Chair Peak Northeast Buttress / 座椅峯東北拱壁

The Chair Peak northeast buttress ice climb finally happened! I’ve had several canceled ice climbs over the past two years. The lack of ice and avalanche concerns were the primary reasons. See the detailed report from our trip leader.

Chair Peak northeast buttress up ahead
Chair Peak northeast buttress up ahead

See more trip photos here.

Chair Peak at a Glance

Access: Source Lake Trailhead
Round Trip: TBD
Elevation Range: 3240′-6238′
Gear: snowshoes, ice ax, helmet, ice, rock
GPS Track: available
Dog-Friendly: no

Going up to the Northeast Buttress

The four of us left Alpental parking at a quarter past 5 AM. But it didn’t take long before we walked by Source Lake. Then we continued up to the north end of the basin in snowshoes. It was now 7 AM.

Even with snowshoes, we spent the next hour stepping through deep snow. Then we got up to the base of the northeast buttress at 8 AM. But first, we stopped at 100′ below to stashed the gear. So we could retrieve it after the climb.

See more trip photos here.

Chair Peak Climb

Compared with four months earlier, the area was as different as night and day. The thick blanket of snow over the otherwise rocky terrain looked much prettier! The climb itself was straightforward without surprises.

We climbed in teams of two. Then we swing led for five pitches. At the start of the fourth pitch was a short section of vertical ice. And that was the only crux of the trip. The overall grade was higher than I had anticipated. But that was the thrill!

See more trip photos here.

Chair Peak Summit

My rope partner and I went up on the summit at a quarter to 1 PM. Then she went back down to meet the other team after 10 minutes on top. But I stayed behind for another 15 minutes.

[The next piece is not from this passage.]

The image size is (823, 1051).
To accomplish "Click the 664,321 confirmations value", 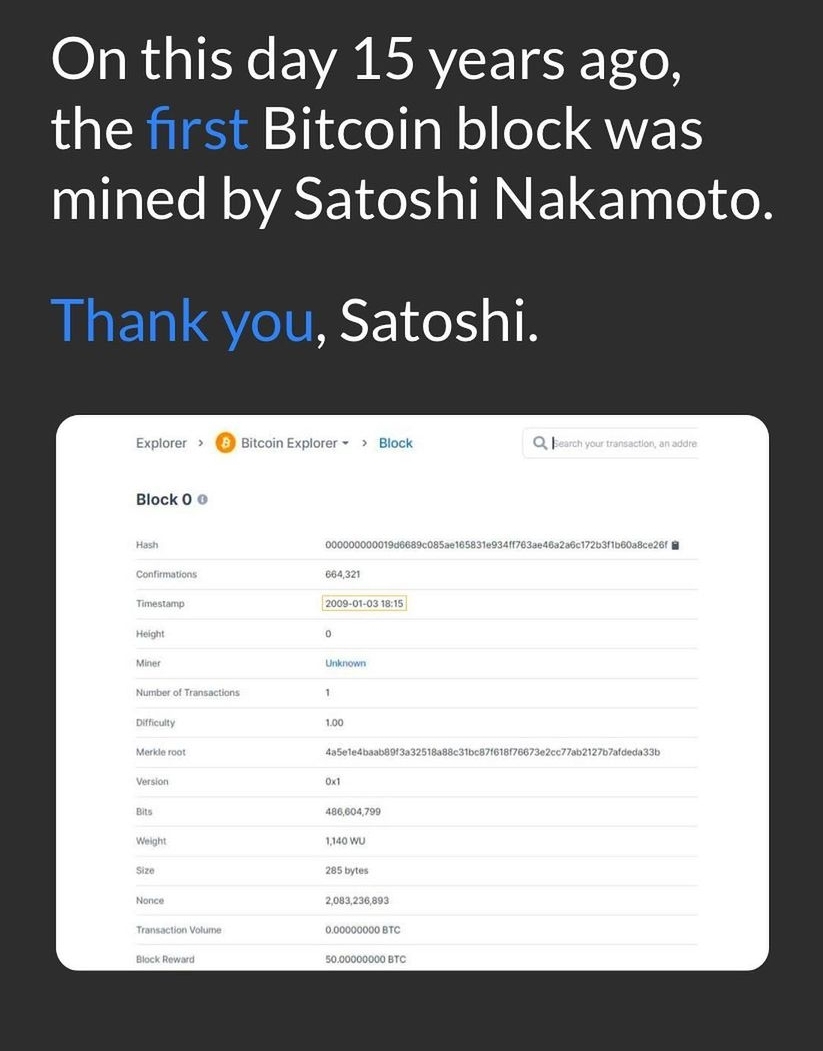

I photographed for as long as I could. At the same time, I tried to savor the views before leaving. Then I met the other team members at the top of the gully. They were setting up a double rope rappel there.

See more trip photos here.

Leaving Chair Peak

With one rappel, we were able to go down far enough in the gully. Then something caught the ropes when we tried to retrieve them. We thought the gear had perhaps cut into the snow. So we continued to tug until the lines came tumbling down. Big whew!

For the downclimb, I either faced in or plunge stepped. But the team stopped just short of the head of the basin. Then we crossed the slopes and went back to the base of the buttress. So we could pick up the gear we had stashed earlier.

See more trip photos here.

Outro

Soon, we made it back down to the thumbtack feature. Then we made a quick stop for a group photo. Since we were up on the summit at different times, I couldn’t take one there.

We slowly made our way back down to Source Lake in slushy snow. But glad we had snowshoes to help us go through the tedious part. Shortly, we found the trail and then hiked back to the parking lot.

See more trip photos here.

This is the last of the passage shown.